§ **Job**
Write a continuation of the page excerpt about Itzy's debut single album, It'z Different, picking up after its last sentence.

╭─ Page excerpt

- Digital cover

Single album by Itzy
- Released: February 12, 2019
- Recorded: 2018
- Genre: K-pop
- Length: 6:39
- Languages: Korean; English;
- Label: JYP

Itzy chronology
|  | It'z Different (2019) | It'z Icy (2019) |

Singles from It'z Different
- "Dalla Dalla" Released: February 12, 2019;

= It'z Different =

2019 single album by Itzy

It'z Different (stylized as IT'z DIFFERENT) is the debut single album by South Korean girl group Itzy. Released by JYP Entertainment on February 12, 2019, the album includes the lead single "Dalla Dalla".

== Background and release ==
On January 24, 2019, JYP Entertainment shared the first teaser for Itzy's debut, followed by additional images the next day. In the following week, individual member teasers were unveiled. On February 1, the first teaser for the "Dalla Dalla" music video was uploaded to JYP Entertainment's YouTube channel. On February 5, more teaser images of the members were released. The next day, the tracklist for the single album was revealed, which included two songs: "Dalla Dalla" and "Want It?". On February 7, a voice teaser for "Dalla Dalla" was released, followed by a second music video teaser the next day. Finally, on February 12, Itzy officially debuted with the release of It'z Different and the music video for "Dalla Dalla".

== Promotion ==
Itzy began promoting It'z Different by performing "Dalla Dalla" for the first time during the live broadcast "The 1st Single Live Premiere" on Naver V Live. The group continued to promote the single album on South Korean music programs such as M Countdown, Show Champion, Show! Music Core, Music Bank, and Inkigayo where they earned nine music show wins for their debut song.

╰─
╭─ Provided data

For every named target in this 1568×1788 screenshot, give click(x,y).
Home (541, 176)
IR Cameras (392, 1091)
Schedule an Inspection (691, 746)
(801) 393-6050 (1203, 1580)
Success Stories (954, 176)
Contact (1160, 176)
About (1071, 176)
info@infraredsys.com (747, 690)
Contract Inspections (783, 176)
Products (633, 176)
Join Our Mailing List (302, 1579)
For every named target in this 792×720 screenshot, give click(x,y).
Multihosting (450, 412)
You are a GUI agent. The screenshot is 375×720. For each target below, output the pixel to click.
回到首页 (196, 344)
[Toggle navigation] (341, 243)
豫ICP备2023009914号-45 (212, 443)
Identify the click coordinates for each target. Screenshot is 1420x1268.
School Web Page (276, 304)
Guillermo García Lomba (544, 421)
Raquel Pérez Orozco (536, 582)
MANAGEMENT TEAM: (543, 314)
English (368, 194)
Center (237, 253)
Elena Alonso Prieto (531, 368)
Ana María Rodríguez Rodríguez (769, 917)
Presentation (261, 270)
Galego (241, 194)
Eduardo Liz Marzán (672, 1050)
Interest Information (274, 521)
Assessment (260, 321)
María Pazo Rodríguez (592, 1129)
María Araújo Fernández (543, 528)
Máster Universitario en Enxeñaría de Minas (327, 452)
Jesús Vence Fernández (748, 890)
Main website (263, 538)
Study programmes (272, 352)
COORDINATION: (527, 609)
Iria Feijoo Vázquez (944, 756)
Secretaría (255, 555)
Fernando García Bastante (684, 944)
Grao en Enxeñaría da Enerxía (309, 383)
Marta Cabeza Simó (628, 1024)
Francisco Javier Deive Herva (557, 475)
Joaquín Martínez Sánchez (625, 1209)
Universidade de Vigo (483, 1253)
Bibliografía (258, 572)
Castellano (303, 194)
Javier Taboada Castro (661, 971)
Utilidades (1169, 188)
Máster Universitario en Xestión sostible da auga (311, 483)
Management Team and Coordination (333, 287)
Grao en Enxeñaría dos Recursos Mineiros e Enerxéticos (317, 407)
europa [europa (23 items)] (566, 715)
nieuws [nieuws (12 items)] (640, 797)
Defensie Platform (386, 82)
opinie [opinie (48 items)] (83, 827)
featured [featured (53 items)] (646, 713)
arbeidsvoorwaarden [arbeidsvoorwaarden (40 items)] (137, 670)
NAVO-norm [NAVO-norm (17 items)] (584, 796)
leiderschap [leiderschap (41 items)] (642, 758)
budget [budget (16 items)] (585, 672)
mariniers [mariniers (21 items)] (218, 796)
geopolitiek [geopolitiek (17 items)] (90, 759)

╰─

§ **Answer**
==Track listing==

It'z Different track listing
| No. | Title | Lyrics | Music | Arrangement | Length |
|---|---|---|---|---|---|
| 1. | "Dalla Dalla" (달라달라; lit. Different Different) | Galactika | Galactika; Atenna; | Galactika | 3:19 |
| 2. | "Want It?" | Lee Seu-ran; Tommy Park; | Emile Ghantous; Keith Hetrick; Allison Gillis; Aimee Proal; Whitney Phillips; Erin Beck; | Emile Ghantous; Keith Hetrick; | 3:20 |
| Total length: |  |  |  |  | 6:39 |

== Charts ==

"Dalla Dalla"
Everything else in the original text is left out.